It began many moons ago as a great release, encourager, and a pathway to self-reflection
I read, I listened, I dissected and wrote...I paused (well sort of) and then I pressed the repeat button
I thought that is how it was SUPPOSED to be done, this healing piece
However, tonight I sit in the midst of all the thoughts and all the feels, and it feels like I've created a big crazy bowl of mangled spaghetti in my own head!

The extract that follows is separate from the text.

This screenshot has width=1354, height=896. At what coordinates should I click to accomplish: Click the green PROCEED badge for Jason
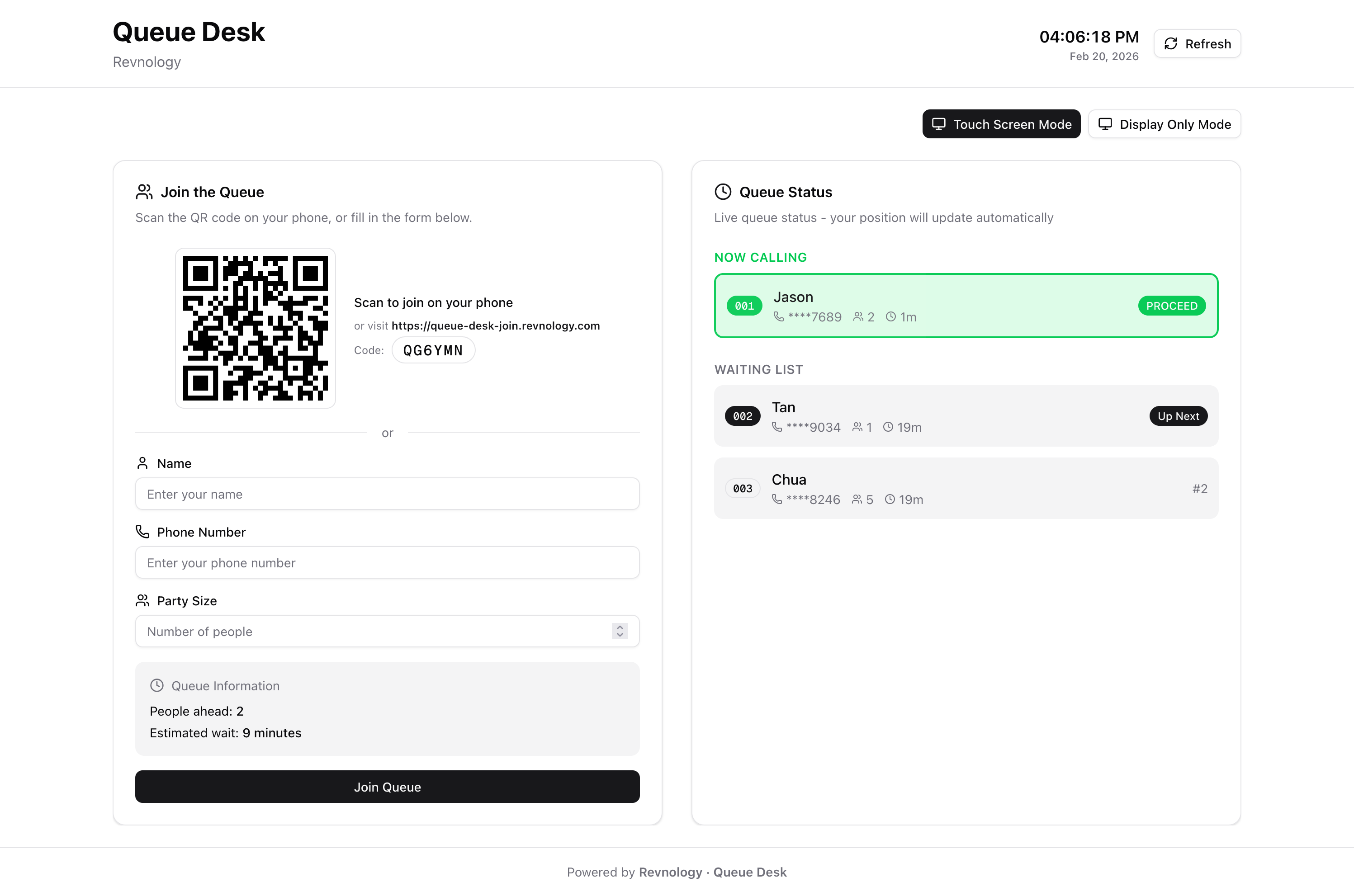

And darn it, I don't know what in the world to do about it, ugh grrrr!!!
After all this time, shouldn't I have a make myself feel better remedy, some quote or song or affirmation to make me feel cool, calm and whole?
I sat quietly for a long, long, long time...ok well 10 minutes and tried my hardest to fix it and unravel the noodled mess, but yep, they are still there
I listened to "Black Butterfly" over and over and over and over again and that helped a bit...true story
I rubbed my dog, showered off the day, sat in my sacred garden and that helped a little
Then, I text my energy coach, surely, she could fix it...no response
Then a thought, mystical and quiet, crept into my head space...perhaps there is no fix (Ms Fix It)! Perhaps, sometimes feelings and mangled spaghetti just happen, and you just sit with it, yup give yourself some loving space to just be uncomfortable in it and know it is not something you control or fix and make disappear. And so, I did and am... just sitting in my kitchen with a head full of mangled spaghetti and surprisingly, it is okay.